You Can't Make This Up: Trump Reportedly Gave Kim Jong Un Elton John's "Rocket Man" CD

by Morgan Brinlee
Pool/Getty Images News; D Dipasupil/Getty Images Entertainment/Getty Images

What do you bring the dictator you hope to denuclearize? Well, if you're a member of the Trump administration, the answer is apparently an Elton John CD. But not just any Elton John CD will do. Secretary of State Mike Pompeo has reportedly brought North Korean leader Kim Jong Un Elton John's "Rocket Man" CD, according to a South Korean media outlet.

You may recall that Trump dubbed Kim "Rocket Man" last September while exchanging insults and threats with the North Korean leader. He used the moniker repeatedly as tensions between the two countries escalated. The nickname was apparently brought up for discussion when the two leaders met in Singapore in June, South Korean media outlet The Chosun Ilbo has reported.

"Trump then asked Kim if he knew the song and Kim said 'no,'" a Washington-based diplomatic source told The Chosun Ilbo.
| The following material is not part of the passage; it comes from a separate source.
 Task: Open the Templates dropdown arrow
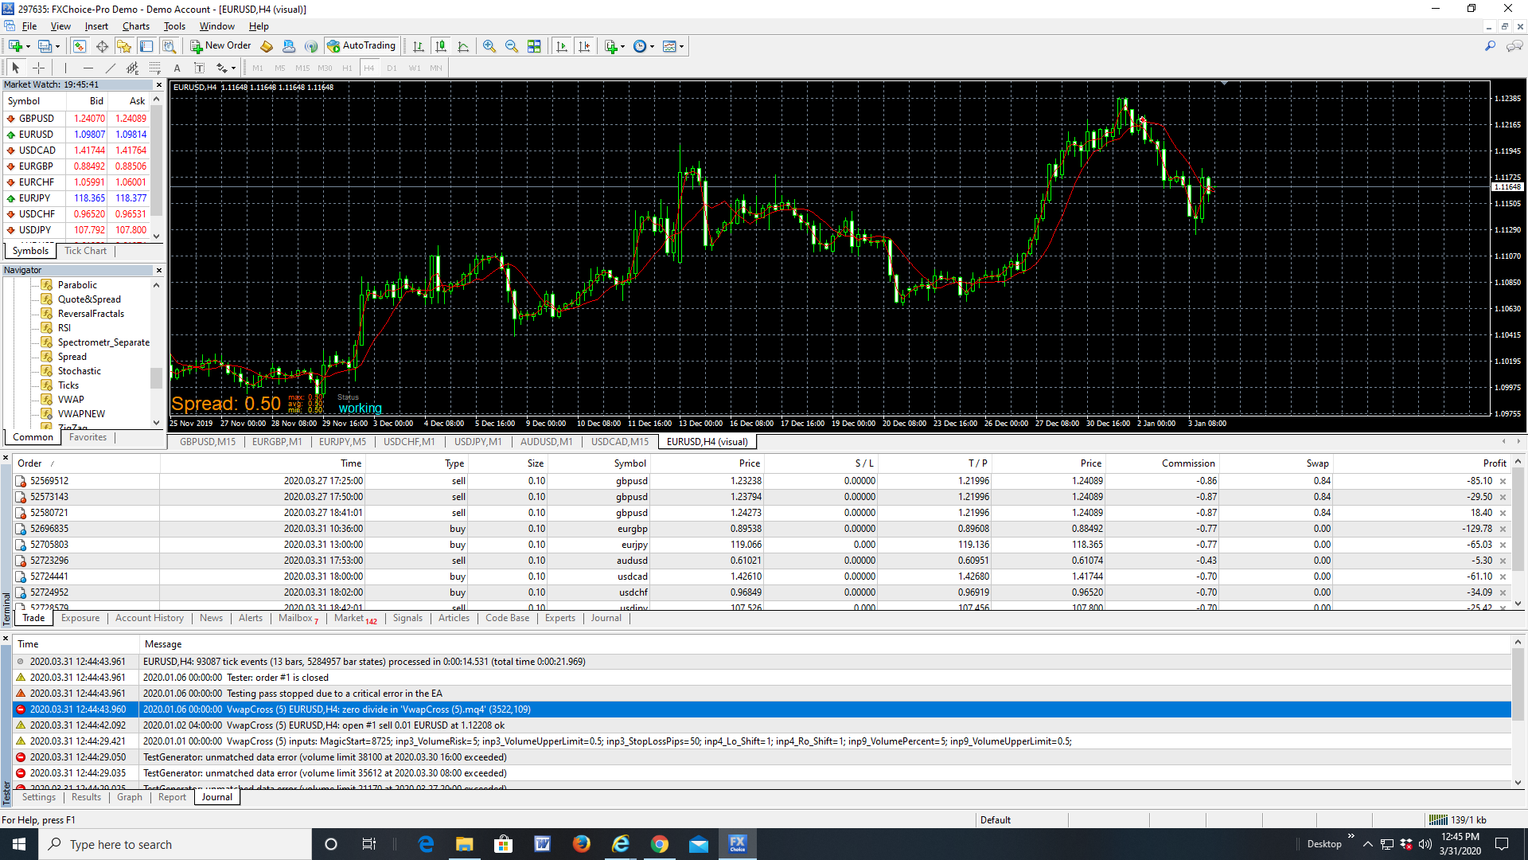click(682, 46)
Remembering the conversation, Trump reportedly signed a CD that had Elton John's 1972 hit "Rocket Man" on it and told Pompeo, who arrived for a two-day visit in Pyongyang on Friday, to gift it to Kim. It was unclear from The Chosun Ilbo's report whether Pompeo had brought Kim a copy of Honky Château, the album the song originally appeared on, a hits compilation, or merely the "Rocket Man" single.

According to NBC News, Pompeo laughed but would neither confirm or deny the report when reporters asked about it after he landed in Pyongyang on Friday. NBC News also reported that it was unclear whether his North Korea visit would include a meeting with Kim. A spokeswoman for Pompeo told reporters the secretary of state sought to use this visit — his third since April — "to fill in some details on these [denuclearization] commitments and continue the momentum towards implementation of what the two leaders promised each other and the world."

According to The Chosun Ilbo, Trump's "Rocket Man" CD offering was meant as a reminder that he expects Kim to honor his pledge to denuclearize North Korea. Although no specific deal emerged from the president's summit with Kim in June, it was reported that the two leaders had agreed to "work toward" denuclearization. A joint statement signed at the summit by Trump and Kim said the United States would make unspecified "security guarantees" in exchange for Kim's commitment to the "complete denuclearization of the Korean Peninsula."

But no specific deadline or time frame was outlined in that statement and recent reports from U.S. intelligence agencies claim North Korea is already considering ways to conceal key information about its nuclear program from the United States.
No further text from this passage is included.